Approches de solution
Après les dénonciations, l’heure est à la recherche de solutions, car il faut bien trouver les moyens pour promouvoir l’éducation aux médias. L’objectif étant de renforcer la capacité des internautes à analyser et à démêler le vrai du faux par eux-mêmes. Comme le souligne le Burkinabé Ange Lévi Jordan Méda, responsable éditorial de Fasocheck : « avec ce système de notation, le boulevard vers la post-vérité est tellement large qu’il sera difficile pour le citoyen non éduqué aux médias de distinguer le vrai du faux. »
Ange Lévi Jordan Méda propose : « les fact-checkeurs peuvent, à mon sens, en plus de la production d’articles, investir cette communauté de ‘noteurs communautaires’ – NDLR : référence faite aux notes de communauté proposées par Meta, comme sur X – afin de contrebalancer les choses. Après, tout dépendra des possibilités techniques dont Meta dispose pour cette communauté. » « Face à ce recul apparent, il est impératif pour les utilisateurs, les journalistes et les acteurs de la société civile de redoubler d’efforts pour encourager des pratiques de vérification indépendantes et défendre la valeur de l’information de qualité. Il en va non seulement de l’intégrité des plateformes numériques, mais aussi de la santé démocratique de nos sociétés», propose Noël Tadégnon.

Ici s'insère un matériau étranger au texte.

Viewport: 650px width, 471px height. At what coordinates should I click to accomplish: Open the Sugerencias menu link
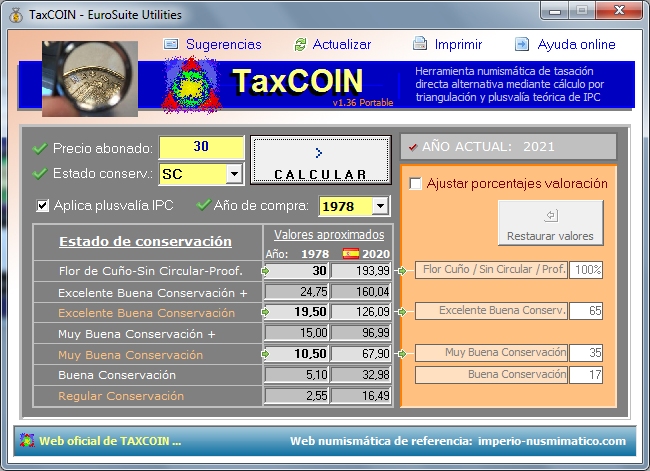(x=223, y=44)
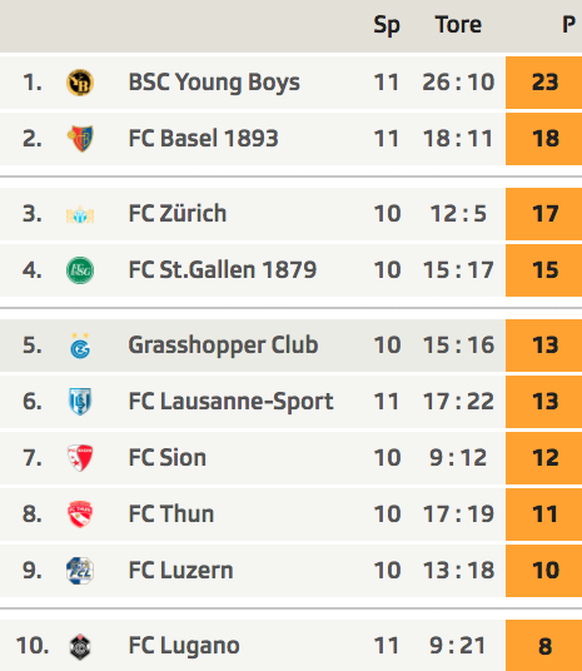Click the P points column header
Screen dimensions: 582x671
(568, 24)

Sylvio Combey pense que c’est l’occasion pour les organisations de fact checking africaines « de se mettre ensemble pour développer des stratégies basées sur le contexte africain, en prenant en compte nos réalités sociologiques, linguistiques, culturelle pour faire le fact checking et faire en sorte que les personnes dans des zones reculées puissent comprendre les méthodes de vérification des faits », une aubaine à saisir pour émerger et s’imposer analyse le spécialiste togolais. Pour lui, c’est également le moment « d’expliquer et de convaincre sur la nécessité de l’éducation aux médias à la base ; amener les créateurs de contenus à être informés eux-mêmes sur l’éducation aux médias et à la vulgariser à leur tour un peu partout. Sans cette éducation à la base, le fact checking risque de recevoir un coup », conclut-il.